INSTRUCTIONS TO FOLLOW ::
Taking the first line of the listing as the start and the line containing "You are a computer-use agent. This" as the end, reproduce everything in between exactly, both ends included.

ENTRIES SHOWN ::
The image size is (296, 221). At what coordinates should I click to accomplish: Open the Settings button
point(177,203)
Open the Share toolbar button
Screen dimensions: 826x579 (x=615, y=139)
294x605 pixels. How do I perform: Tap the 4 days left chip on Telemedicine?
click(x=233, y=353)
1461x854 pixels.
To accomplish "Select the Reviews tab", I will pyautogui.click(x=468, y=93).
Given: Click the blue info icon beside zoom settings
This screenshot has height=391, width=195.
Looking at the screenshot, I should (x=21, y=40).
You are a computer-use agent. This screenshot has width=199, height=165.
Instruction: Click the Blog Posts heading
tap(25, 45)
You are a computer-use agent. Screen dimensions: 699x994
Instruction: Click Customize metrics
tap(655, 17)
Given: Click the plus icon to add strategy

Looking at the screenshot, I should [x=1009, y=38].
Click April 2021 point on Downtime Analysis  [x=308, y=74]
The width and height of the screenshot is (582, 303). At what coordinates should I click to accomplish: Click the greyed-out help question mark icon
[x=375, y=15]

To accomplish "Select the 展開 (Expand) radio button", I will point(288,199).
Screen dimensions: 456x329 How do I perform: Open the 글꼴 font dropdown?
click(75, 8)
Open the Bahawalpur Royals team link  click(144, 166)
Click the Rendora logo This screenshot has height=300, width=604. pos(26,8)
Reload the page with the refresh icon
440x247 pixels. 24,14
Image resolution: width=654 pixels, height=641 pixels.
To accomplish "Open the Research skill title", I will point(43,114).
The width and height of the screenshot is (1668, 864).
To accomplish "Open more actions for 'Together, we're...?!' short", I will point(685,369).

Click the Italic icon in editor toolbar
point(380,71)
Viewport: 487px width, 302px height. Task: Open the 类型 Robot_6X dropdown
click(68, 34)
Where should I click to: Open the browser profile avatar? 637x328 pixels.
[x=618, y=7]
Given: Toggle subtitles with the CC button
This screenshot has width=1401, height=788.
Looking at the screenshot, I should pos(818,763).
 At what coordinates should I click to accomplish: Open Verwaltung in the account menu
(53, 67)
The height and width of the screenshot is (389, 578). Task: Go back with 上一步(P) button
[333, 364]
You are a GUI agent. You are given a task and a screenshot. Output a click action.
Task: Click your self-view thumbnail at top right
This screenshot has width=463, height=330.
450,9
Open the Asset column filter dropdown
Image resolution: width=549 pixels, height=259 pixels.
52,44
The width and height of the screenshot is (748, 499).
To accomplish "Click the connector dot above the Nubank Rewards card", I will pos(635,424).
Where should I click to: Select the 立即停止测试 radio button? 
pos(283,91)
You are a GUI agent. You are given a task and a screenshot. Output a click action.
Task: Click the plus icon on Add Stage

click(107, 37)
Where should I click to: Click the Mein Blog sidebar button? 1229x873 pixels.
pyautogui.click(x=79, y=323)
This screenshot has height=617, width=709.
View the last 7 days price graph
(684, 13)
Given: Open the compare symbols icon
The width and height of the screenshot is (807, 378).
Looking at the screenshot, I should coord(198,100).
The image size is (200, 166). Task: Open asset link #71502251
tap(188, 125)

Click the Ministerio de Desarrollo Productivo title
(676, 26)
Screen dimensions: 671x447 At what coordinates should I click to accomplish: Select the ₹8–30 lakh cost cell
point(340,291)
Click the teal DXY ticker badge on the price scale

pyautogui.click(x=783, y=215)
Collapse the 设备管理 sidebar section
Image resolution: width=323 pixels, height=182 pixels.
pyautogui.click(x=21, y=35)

RESPONSE TO THIS TASK ::
The image size is (296, 221). At what coordinates should I click to accomplish: Open the Settings button
point(177,203)
Open the Share toolbar button
Screen dimensions: 826x579 (x=615, y=139)
294x605 pixels. How do I perform: Tap the 4 days left chip on Telemedicine?
click(x=233, y=353)
1461x854 pixels.
To accomplish "Select the Reviews tab", I will pyautogui.click(x=468, y=93).
Given: Click the blue info icon beside zoom settings
This screenshot has height=391, width=195.
Looking at the screenshot, I should (x=21, y=40).
You are a computer-use agent. This screenshot has width=199, height=165.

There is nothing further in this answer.